RNA viruses are typically quite small, in the order of a few thousand base pairs. This is  within the range of fragments of third generation sequencing methods. As a result, many viral genomes can be reconstructed on a single read. Another advantage of certain 3rd generation methods is they do not require the isolation of the virus or large concentrations of viral RNA, which is both very difficult to achieve as virus  replication requires a host cell. For detection of the absence or presence of a virus in a sample, 3rd generation methods are very powerful. Once the genome of one strain has been well described, no isolation from the host cells is needed for variant detection, the reads are simply compared to the known genome. Both 2nd and 3rd generation methods are suitable for this.
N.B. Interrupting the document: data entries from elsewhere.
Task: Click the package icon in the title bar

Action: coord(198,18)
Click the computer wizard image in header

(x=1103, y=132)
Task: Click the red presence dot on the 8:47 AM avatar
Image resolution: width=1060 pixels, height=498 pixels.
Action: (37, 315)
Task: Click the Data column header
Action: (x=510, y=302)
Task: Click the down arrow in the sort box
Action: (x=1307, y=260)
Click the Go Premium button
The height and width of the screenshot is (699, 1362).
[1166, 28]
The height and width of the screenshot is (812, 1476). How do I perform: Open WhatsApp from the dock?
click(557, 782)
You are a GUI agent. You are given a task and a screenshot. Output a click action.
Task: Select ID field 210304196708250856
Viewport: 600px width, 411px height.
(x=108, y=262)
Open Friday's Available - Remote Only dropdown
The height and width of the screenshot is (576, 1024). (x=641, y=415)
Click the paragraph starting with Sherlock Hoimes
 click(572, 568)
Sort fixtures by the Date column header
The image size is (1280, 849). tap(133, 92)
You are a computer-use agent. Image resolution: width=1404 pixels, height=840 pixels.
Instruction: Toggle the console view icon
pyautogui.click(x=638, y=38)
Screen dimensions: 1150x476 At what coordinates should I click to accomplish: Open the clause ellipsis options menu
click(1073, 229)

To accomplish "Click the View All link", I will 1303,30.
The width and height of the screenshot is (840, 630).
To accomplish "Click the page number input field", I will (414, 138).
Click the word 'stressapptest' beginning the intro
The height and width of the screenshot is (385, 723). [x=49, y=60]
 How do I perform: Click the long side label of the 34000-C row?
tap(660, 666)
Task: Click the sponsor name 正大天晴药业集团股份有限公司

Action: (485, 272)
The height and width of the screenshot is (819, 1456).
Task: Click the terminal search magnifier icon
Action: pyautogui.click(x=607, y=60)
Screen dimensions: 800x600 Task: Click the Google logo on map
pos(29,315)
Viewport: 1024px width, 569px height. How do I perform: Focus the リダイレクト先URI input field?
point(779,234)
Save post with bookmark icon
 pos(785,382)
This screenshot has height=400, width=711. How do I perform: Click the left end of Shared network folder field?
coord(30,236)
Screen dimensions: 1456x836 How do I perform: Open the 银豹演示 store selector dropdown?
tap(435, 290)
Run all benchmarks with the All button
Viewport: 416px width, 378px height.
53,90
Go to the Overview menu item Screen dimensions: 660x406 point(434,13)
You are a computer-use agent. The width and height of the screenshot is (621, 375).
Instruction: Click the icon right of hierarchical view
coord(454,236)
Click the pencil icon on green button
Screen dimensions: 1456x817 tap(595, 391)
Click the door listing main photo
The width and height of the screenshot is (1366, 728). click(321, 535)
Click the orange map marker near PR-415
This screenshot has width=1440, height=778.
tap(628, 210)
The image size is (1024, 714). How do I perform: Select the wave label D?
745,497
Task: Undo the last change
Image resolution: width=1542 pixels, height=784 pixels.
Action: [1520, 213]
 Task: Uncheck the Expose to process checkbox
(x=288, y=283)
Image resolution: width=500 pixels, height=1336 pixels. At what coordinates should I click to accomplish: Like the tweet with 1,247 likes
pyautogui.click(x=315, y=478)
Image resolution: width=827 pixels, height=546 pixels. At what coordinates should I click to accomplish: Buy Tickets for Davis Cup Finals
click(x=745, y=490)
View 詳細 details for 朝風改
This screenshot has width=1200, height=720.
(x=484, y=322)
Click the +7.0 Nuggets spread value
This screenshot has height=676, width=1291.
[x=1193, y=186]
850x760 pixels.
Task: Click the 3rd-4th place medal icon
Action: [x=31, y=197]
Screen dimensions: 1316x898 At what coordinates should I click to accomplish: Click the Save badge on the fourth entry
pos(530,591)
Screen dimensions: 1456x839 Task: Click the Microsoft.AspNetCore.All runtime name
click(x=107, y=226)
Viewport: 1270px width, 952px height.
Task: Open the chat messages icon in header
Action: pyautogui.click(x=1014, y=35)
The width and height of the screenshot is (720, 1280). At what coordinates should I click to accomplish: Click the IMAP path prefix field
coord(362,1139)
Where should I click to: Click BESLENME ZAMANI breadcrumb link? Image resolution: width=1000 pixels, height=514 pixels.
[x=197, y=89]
Heatmap of marker genesTranscriptomics is the investigation of the RNA transcripts present in an organism at a specific moment. When performed with a high throughput sequencing method, it is also called RNA-seq. Where the presence of certain genes in the genome describes the potential of a characteristic, the presence of a transcript confirms this potential. A transcript of a gene is only made when the corresponding protein is under production, the more transcripts of a gene are present, the more protein is being made. So not just the presence of certain transcripts, but also their copy number provides information on the complete transcriptome of an organism under certain conditions. Most researchers prefer 2nd generation methods, as they typically sequence more copies of the original RNA, resulting in better confidence in the relative concentrations and thus expression levels of the genes. However, the ability to sequence the transcripts end-to-end with 3rd  generation methods has lately been convincing many researchers to convert to these technologies.

 

Different Sequencing Technologies

To make a good decision on the most suitable method, the aim of your experiment needs to be defined very well. Once this is done, the decision is likely very clear. One final major point of consideration to make when deciding on the sequencing technology is cost. The pricing of different methodologies is constantly changing. For most  applications, 2nd generation sequencing methods are still cheaper, but the difference is growing smaller. For all techniques, a major factor in the price is throughput. A machine with a higher capacity has a lower cost per sequenced Gbp, but only if the capacity is used to its max. If the machine is run at lower capacity, the price gets increasingly higher. If the time to result is not important, you can simply wait until you have enough samples to make a complete run. For some applications however, you want the results as soon as possible. For these applications, it is more cost effective to use a lower capacity machine at full capacity rather than constantly running a high capacity machine at a fraction of its maximum. Therefore, it is very important to consider the amount of samples you need to sequence and the time to result that is required during experimental design. If you ever wondered why sequencing just a few samples with a short turnaround time in a  commercial sequencing lab is so much more expensive than a large batch, this also answers that question.